The participant’s task was to make the appearance of the central reference stimulus as similar as possible to the appearance of the peripheral test stimulus, adjusting the hue (H), saturation (S), and brightness (V) of the reference stimulus. The participants could easily control the parameters of the reference stimulus using a mouse connected to the reference smartphone. To change the hue and saturation of the reference stimulus, the participant had to move the mouse left–right and forward–backward, respectively; brightness was adjusted by turning the wheel. The time given for matching was not limited.
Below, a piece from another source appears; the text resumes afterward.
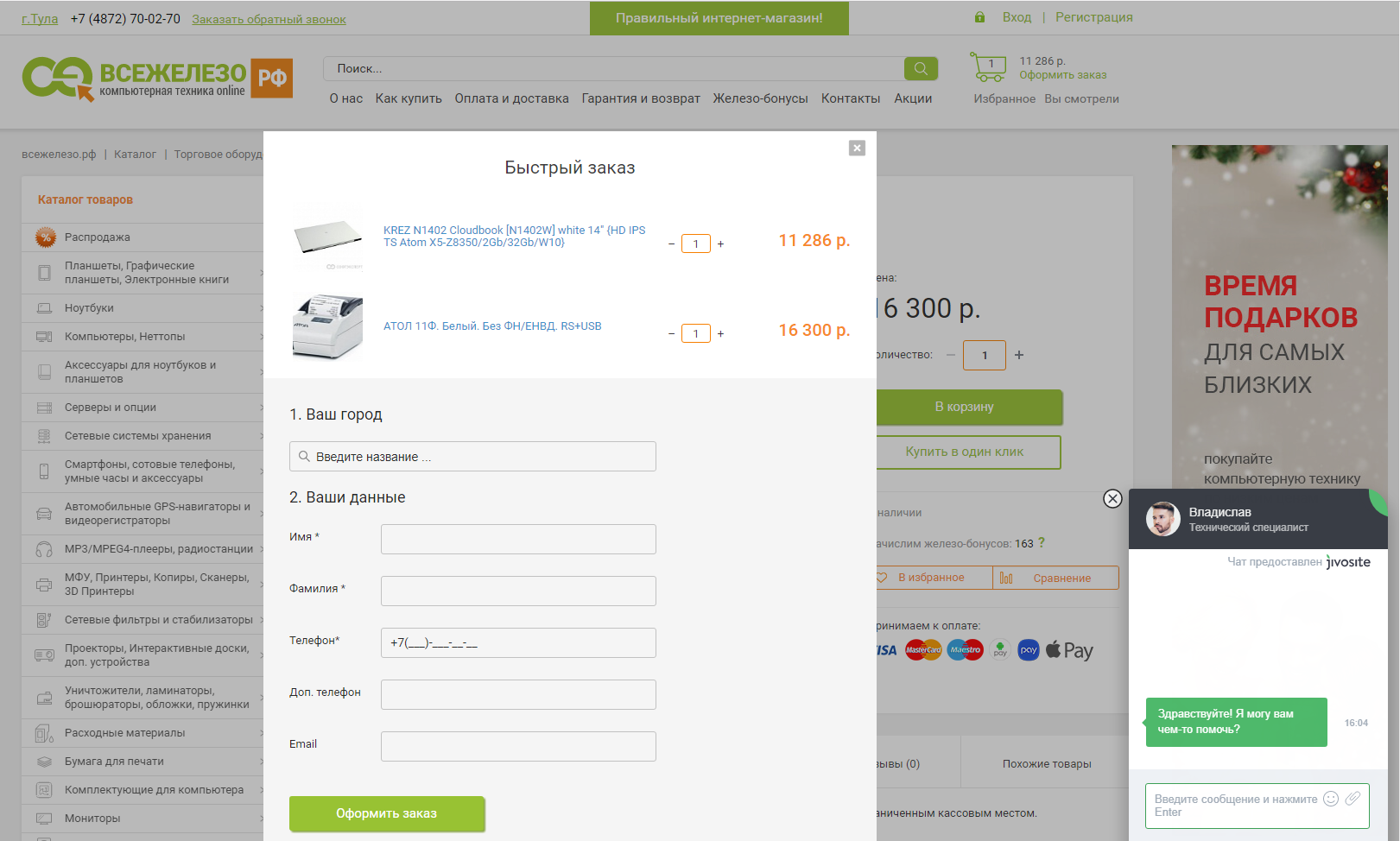Viewport: 1400px width, 841px height.
Task: Switch to the Похожие товары tab
Action: click(x=1047, y=764)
Each trial could take several seconds or one-two dozens of seconds depending on the participant’s capabilities and test stimulus parameters. Once a satisfactory match was reached, the participant pressed the button on the mouse to save the result. The recorded HSV values were displayed on the reference smartphone after each completed trial and disappeared before the next trial.
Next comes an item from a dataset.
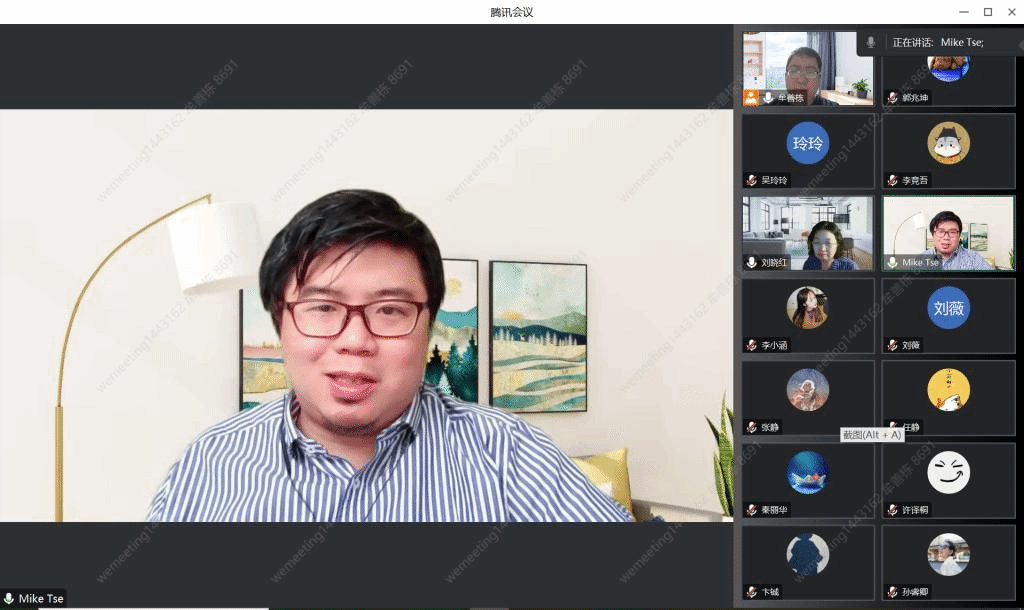The image size is (1024, 610).
Task: Click the 刘薇 blue avatar circle
Action: (x=948, y=307)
Most participants were tested over a period of 2–5 days since the final standard protocol of our main experiments included too many measurements to be completed in one working day. Participants had to perform matching for three primaries (R, G, B) and obtain three estimates (H, S, and V) at each of six luminance levels (25, 50, 100, 150, 200, and 255 in RGB scale) for the test stimuli presented at six eccentricities (0°, 25°, 40°, 60°, 80°, and 95° on the horizontal meridian of the temporal VF). In the main series of experiments, the measurements were performed five times; the final dataset for each participant contained at least 3 × 3 × 6 × 6 × 5 = 1620 values. In the additional series of experiments, the measurements were performed three times.
Results
Since our main purpose was to consider the possibilities and the specifics of the proposed technique, we focused our attention on encompassing the whole range of eccentricities and obtaining comprehensive data on the general features of peripheral color vision.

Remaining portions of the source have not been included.